Closed Arttii closed 9 years ago
Fair point! Thanks for the PR. Unfortunately, this breaks sentiment analysis with PatternTokenizer()
. I'll try to find a solution, but I couldn't find one that doesn't break the tests just yet. The first call to PatternAnalyzer(tokenizer=PatternTokenizer()).analyze(text)
works fine with your solution, but subsequent calls raise an error. This does not happen if sentiment
(or s
) is called locally only.
Moving sentiment
to ext/_pattern/text/de/__init__.py
(this is where it is located in the main textblob
library) would break compatiblity with original pattern
library on Python2.
Cool, I didn't look at the tests to be honest. I'll look into it as well might find a solution.
From: Markus Killermailto:notifications@github.com Sent: 30.04.2015 23:46 To: markuskiller/textblob-demailto:textblob-de@noreply.github.com Cc: Arttiimailto:artyom.topchyan@live.com Subject: Re: [textblob-de] Dont have to load file every time (#11)
Fair point! Thanks for the PR. Unfortunately, this breaks sentiment analysis with PatternTokenizer(). I'll try to find a solution, but I couldn't find one that doesn't break the tests just yet. The first call to PatternAnalyzer(tokenizer=PatternTokenizer()).analyze(text)

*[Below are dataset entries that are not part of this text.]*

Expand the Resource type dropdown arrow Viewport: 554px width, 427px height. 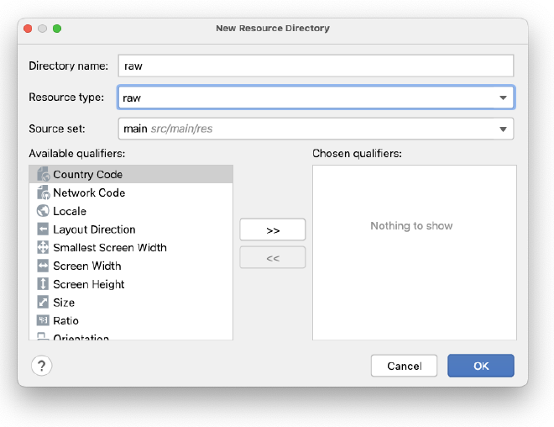coord(503,98)
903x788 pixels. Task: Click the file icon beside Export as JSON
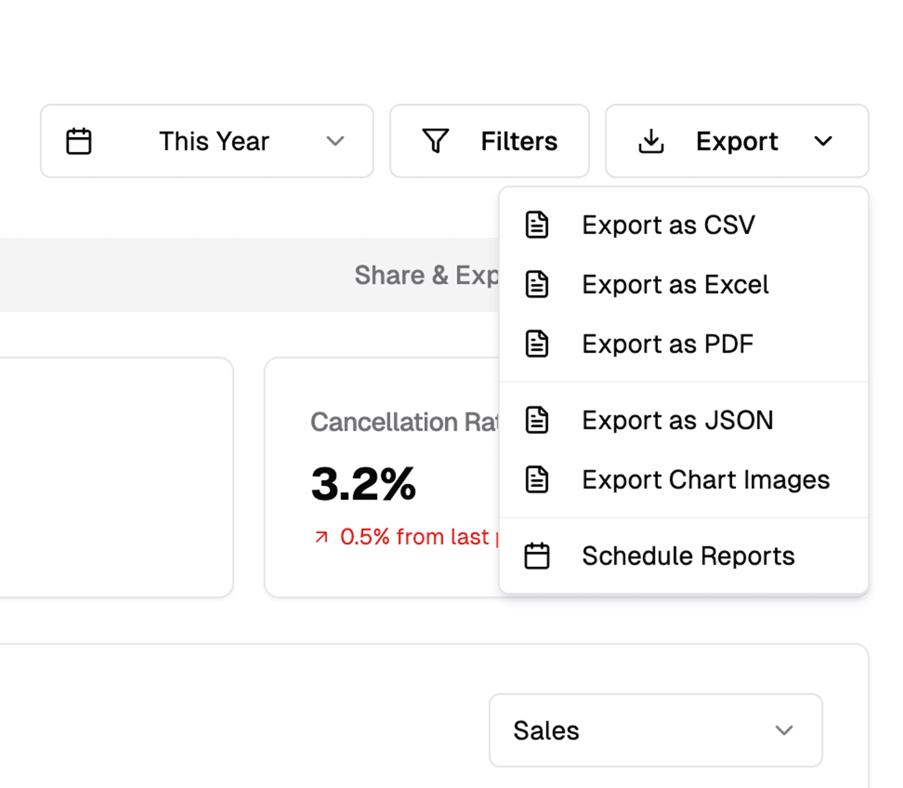coord(537,420)
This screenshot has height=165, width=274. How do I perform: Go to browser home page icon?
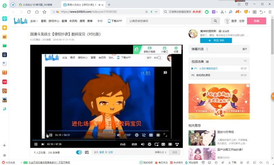coord(37,12)
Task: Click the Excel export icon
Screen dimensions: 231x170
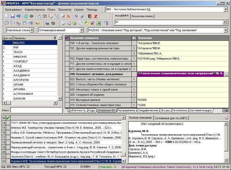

works fine with your solution, but subsequent calls raise an error. This does not happen if sentiment is called locally only.
Moving sentiment
to ext/_pattern/text/de/__init__.py
(this is where it is located in the main textblob
library) would break compatiblity with original pattern
library on Python2.
Reply to this email directly or view it on GitHub: https://github.com/markuskiller/textblob-de/pull/11#issuecomment-97980046
Managed to narrow problem down to Py2/Py3 difference of the map
function:
It works fine on Python2 but on Python3 my implementation of the PatternAnalyzer
chokes on lookups of identical (word, tag)
pairs (i.e. reloading the dictionary from xml-file for every sentence concealed this bug):
1st lookup of ("schön", None) on Python3:
#ext/_pattern/text/__init__.py [line 2018]

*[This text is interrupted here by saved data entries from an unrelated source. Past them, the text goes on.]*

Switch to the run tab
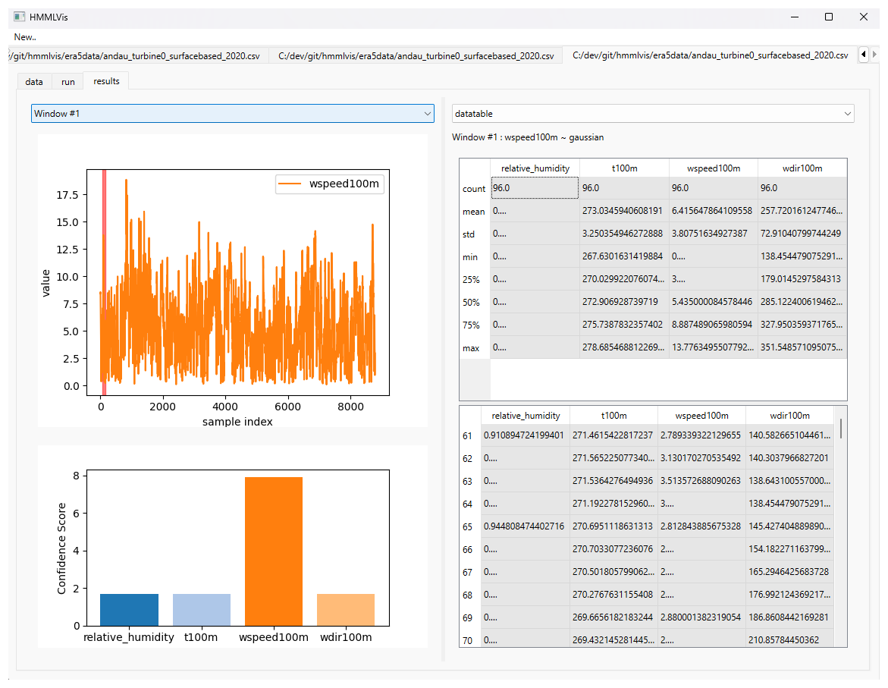This screenshot has width=888, height=688. (x=68, y=82)
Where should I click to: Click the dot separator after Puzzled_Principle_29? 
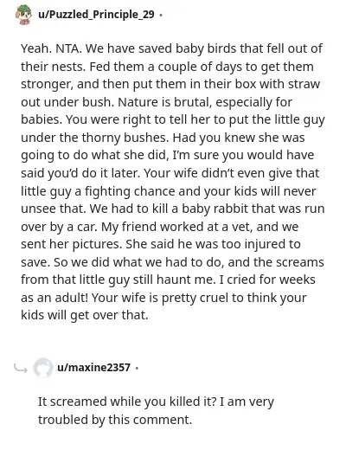161,15
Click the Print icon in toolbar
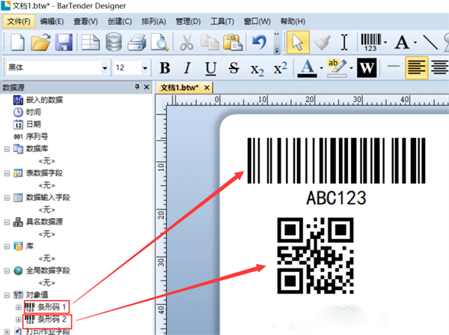Viewport: 449px width, 335px height. click(x=137, y=42)
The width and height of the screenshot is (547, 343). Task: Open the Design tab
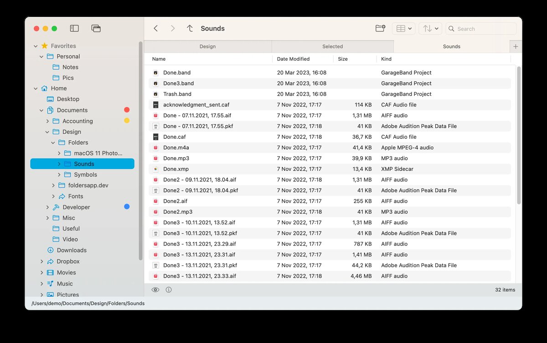click(x=207, y=46)
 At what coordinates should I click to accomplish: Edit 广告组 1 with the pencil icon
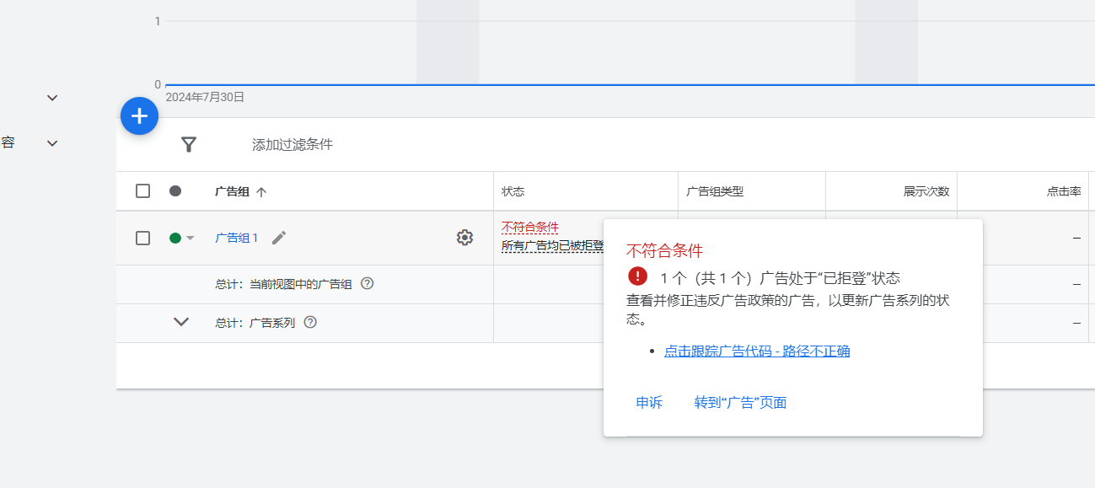(279, 238)
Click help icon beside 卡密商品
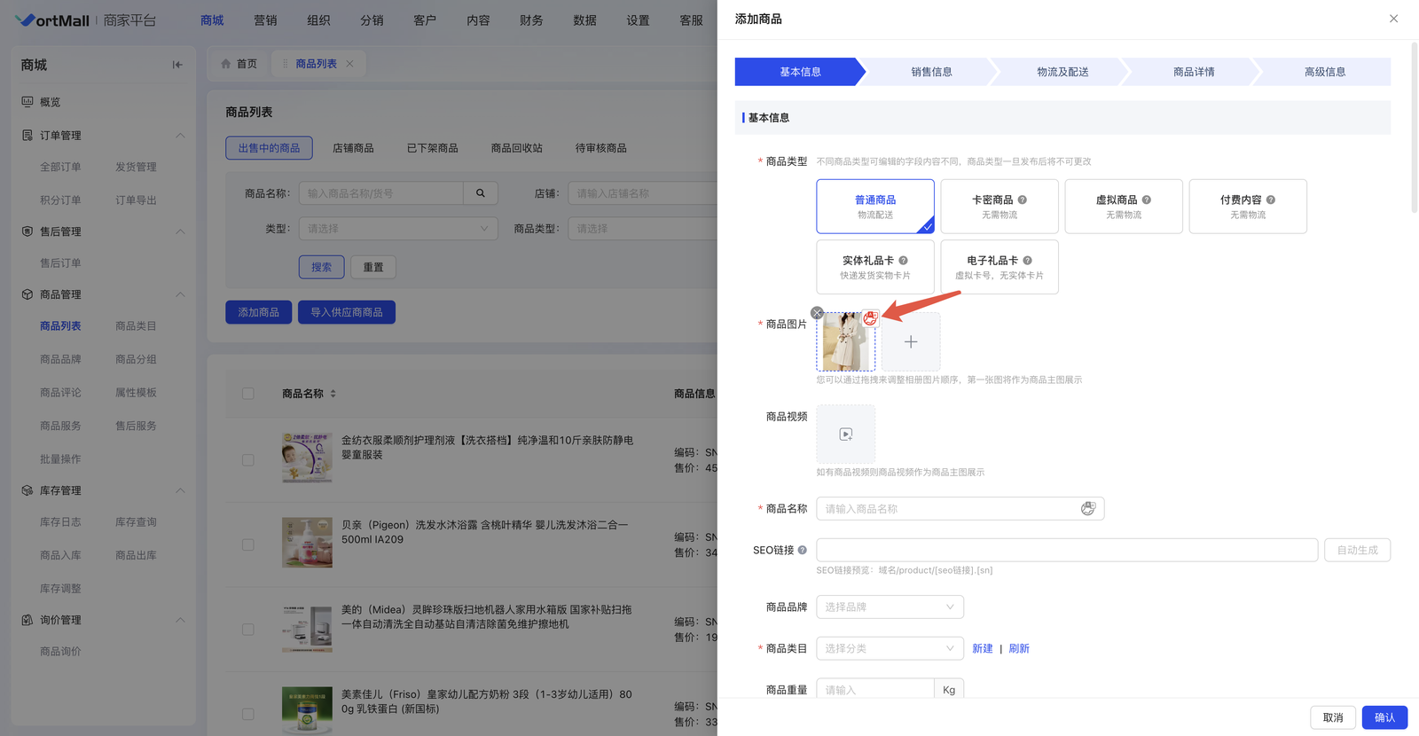Screen dimensions: 1419x736 [1023, 200]
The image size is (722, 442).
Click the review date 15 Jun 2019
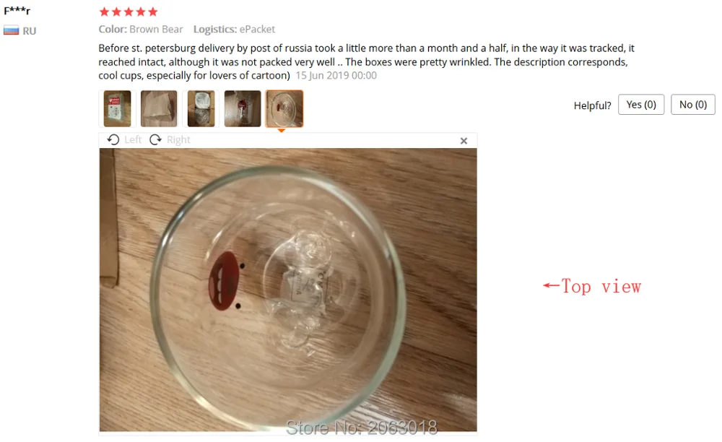(336, 76)
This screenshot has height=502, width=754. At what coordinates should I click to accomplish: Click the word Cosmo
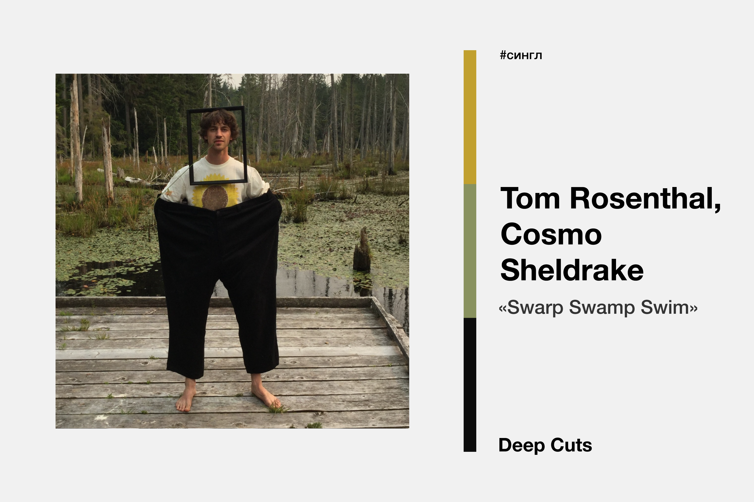coord(551,234)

p, s, i = self["schön"][None]
# content of `self` dictionary in `Sentiment` class
{"schön": {"JJ": <map object with polarity values [1.0, 0.0, 1.0]>,
None: <map object with polarity values [1.0, 0.0, 1.0]>, ...}, ...}
2nd lookup of ("schön", None) on Python3:
#ext/_pattern/text/__init__.py [line 2018]

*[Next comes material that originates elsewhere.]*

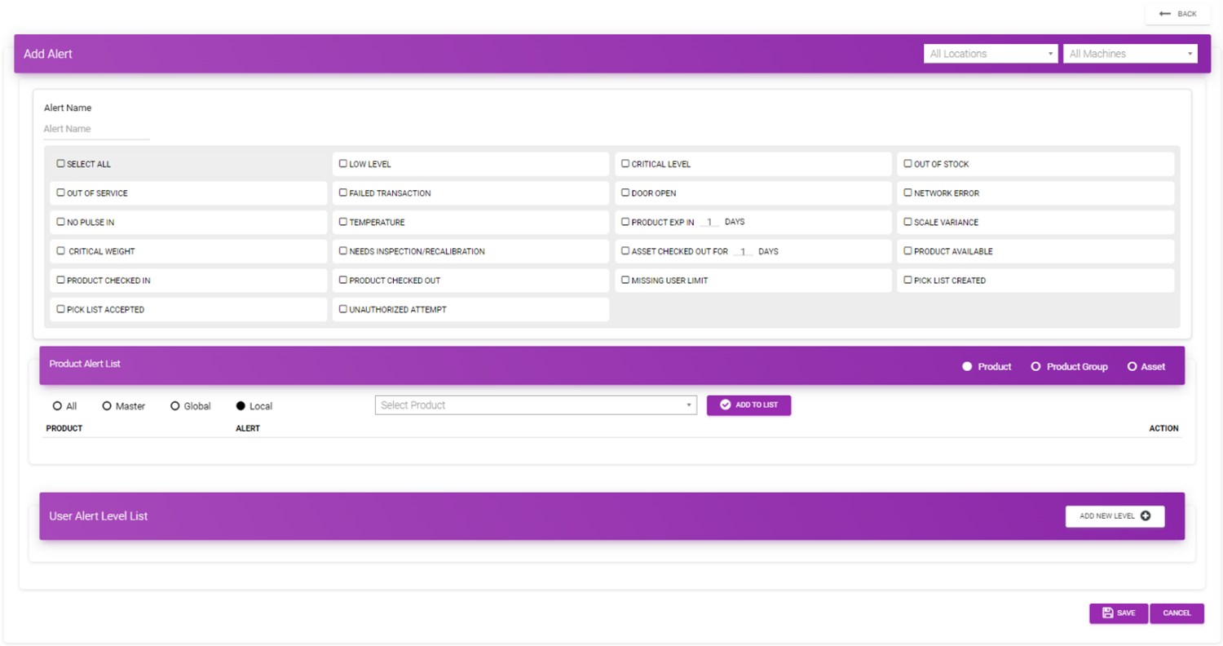The image size is (1223, 646).
Task: Enable the Temperature alert
Action: [342, 222]
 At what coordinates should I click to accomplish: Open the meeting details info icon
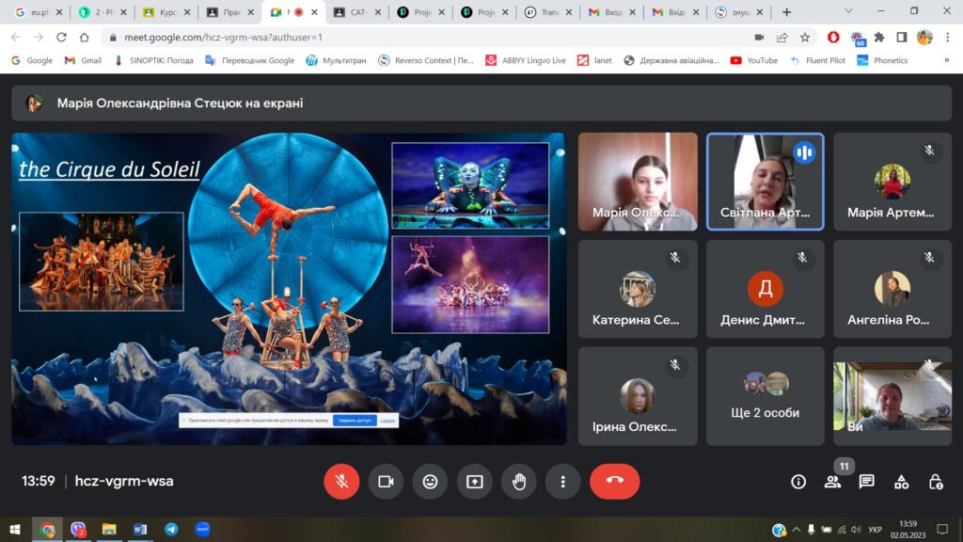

p, s, i = self["schön"][None]
# content of `self` dictionary in `Sentiment` class after first lookup
{"schön": {"JJ": <map object with polarity values [1.0, 0.0, 1.0]>,
None: <map object with ***consumed*** polarity values []>, ...}, ...}
Resulting in the following error message:
---------------------------------------------------------------------------
ValueError Traceback (most recent call last)
<ipython-input-3-2a2bbf801819> in <module>()
----> 1 b.sentiment
/home/mki/venv/t5/lib/python3.4/site-packages/textblob/decorators.py in __get__(self, obj, cls)
22 if obj is None:
23 return self
---> 24 value = obj.__dict__[self.func.__name__] = self.func(obj)
25 return value
26
/home/mki/venv/t5/lib/python3.4/site-packages/textblob_de/blob.py in sentiment(self)
668 _subjectivity = 0
669 for s in self.sentences:
--> 670 _polarity += s.polarity
671 _subjectivity += s.subjectivity
672 try:
/home/mki/venv/t5/lib/python3.4/site-packages/textblob/decorators.py in __get__(self, obj, cls)
22 if obj is None:
23 return self
---> 24 value = obj.__dict__[self.func.__name__] = self.func(obj)
25 return value
26
/home/mki/venv/t5/lib/python3.4/site-packages/textblob_de/blob.py in polarity(self)
430 :rtype: float
431 """
--> 432 return self.sentiment[0]
433
434 @cached_property
/home/mki/venv/t5/lib/python3.4/site-packages/textblob/decorators.py in __get__(self, obj, cls)
22 if obj is None:
23 return self
---> 24 value = obj.__dict__[self.func.__name__] = self.func(obj)
25 return value
26
/home/mki/venv/t5/lib/python3.4/site-packages/textblob_de/blob.py in sentiment(self)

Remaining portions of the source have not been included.